- Location: Sinai Peninsula
- Objective: Overseeing the terms of the peace treaty between Egypt and Israel
- Date: 1981 – ongoing
- Executed by: Australia

= Operation Mazurka =

Operation Mazurka is the Australian Defence Force's (ADF) contribution to the Multinational Force and Observers (MFO), an international peacekeeping force, based in the Sinai Peninsula, overseeing the terms of the Israel-Egypt Peace Treaty.

The MFO operates from two secure bases:
- North Camp, located at El Gorah in the Northern Sinai, and
- South Camp, located at Sharm el-Sheikh.
The Australian personnel operate predominantly in South Camp.

Australia was an original contributor to the MFO with a joint Australian-New Zealand rotary wing squadron deployed in 1981. In 1993, Australia returned to the MFO with an ADF contingent of 25 personnel. Since that time approximately 1,200 personnel have deployed on Operation Mazurka.
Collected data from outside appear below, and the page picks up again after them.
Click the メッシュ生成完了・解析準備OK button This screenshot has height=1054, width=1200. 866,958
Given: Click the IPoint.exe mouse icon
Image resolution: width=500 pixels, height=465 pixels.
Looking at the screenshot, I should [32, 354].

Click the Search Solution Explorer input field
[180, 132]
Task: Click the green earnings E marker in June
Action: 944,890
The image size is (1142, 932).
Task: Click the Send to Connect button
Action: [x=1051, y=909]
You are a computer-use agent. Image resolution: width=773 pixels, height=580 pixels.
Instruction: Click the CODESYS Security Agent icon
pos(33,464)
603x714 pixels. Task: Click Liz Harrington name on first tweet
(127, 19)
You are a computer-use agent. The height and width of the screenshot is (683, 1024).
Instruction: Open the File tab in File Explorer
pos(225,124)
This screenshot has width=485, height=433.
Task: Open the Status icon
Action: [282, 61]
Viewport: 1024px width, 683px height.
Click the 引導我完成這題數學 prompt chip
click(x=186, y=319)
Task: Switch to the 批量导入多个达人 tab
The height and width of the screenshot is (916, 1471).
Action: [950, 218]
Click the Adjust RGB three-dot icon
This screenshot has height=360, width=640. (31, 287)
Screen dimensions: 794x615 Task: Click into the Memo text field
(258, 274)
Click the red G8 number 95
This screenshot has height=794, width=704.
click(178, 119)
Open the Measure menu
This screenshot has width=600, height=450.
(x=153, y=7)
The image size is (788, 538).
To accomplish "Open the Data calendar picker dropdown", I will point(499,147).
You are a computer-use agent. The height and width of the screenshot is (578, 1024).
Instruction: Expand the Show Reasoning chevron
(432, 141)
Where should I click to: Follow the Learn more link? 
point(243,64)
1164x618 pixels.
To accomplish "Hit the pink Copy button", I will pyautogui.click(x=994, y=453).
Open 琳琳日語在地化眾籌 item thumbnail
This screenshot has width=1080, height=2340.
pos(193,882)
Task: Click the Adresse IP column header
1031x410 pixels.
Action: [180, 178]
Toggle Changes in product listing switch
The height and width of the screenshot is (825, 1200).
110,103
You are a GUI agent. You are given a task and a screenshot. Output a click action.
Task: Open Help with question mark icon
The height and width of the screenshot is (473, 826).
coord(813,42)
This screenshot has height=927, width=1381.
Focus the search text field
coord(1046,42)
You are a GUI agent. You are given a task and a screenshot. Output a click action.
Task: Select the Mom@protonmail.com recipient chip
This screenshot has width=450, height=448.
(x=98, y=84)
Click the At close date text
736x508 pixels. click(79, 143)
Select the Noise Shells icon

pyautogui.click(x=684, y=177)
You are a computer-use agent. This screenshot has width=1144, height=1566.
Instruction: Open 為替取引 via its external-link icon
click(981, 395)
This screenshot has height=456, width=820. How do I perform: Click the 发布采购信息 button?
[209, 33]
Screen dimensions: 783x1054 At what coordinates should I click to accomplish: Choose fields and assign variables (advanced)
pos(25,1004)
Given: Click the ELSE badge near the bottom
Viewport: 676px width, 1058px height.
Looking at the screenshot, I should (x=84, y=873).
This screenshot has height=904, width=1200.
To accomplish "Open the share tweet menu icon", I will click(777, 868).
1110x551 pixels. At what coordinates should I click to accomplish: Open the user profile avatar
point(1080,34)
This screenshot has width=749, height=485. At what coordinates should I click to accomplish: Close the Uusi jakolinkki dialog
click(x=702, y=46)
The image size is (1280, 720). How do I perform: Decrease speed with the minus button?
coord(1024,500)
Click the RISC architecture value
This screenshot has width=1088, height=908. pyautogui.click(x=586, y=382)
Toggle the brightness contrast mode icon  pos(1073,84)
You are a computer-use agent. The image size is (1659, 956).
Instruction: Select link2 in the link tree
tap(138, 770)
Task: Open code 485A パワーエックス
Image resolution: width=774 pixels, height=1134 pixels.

The ADF contingent operates on a 6 monthly posting cycle, with a part of the contingent rotating every 3 months.

==Role==
The mission of the MFO is: "...to supervise the implementation of the security provisions of the Israel-Egypt Peace Treaty and employ best efforts to prevent any violation of its terms."

The ADF contingent performs various staff functions in the MFO Headquarters, as well as providing the Force Regimental Signals Officer, Security Sergeants to work with the Colombian Infantry Battalion for the base security at North Camp and Operational and Training staff to the MFO.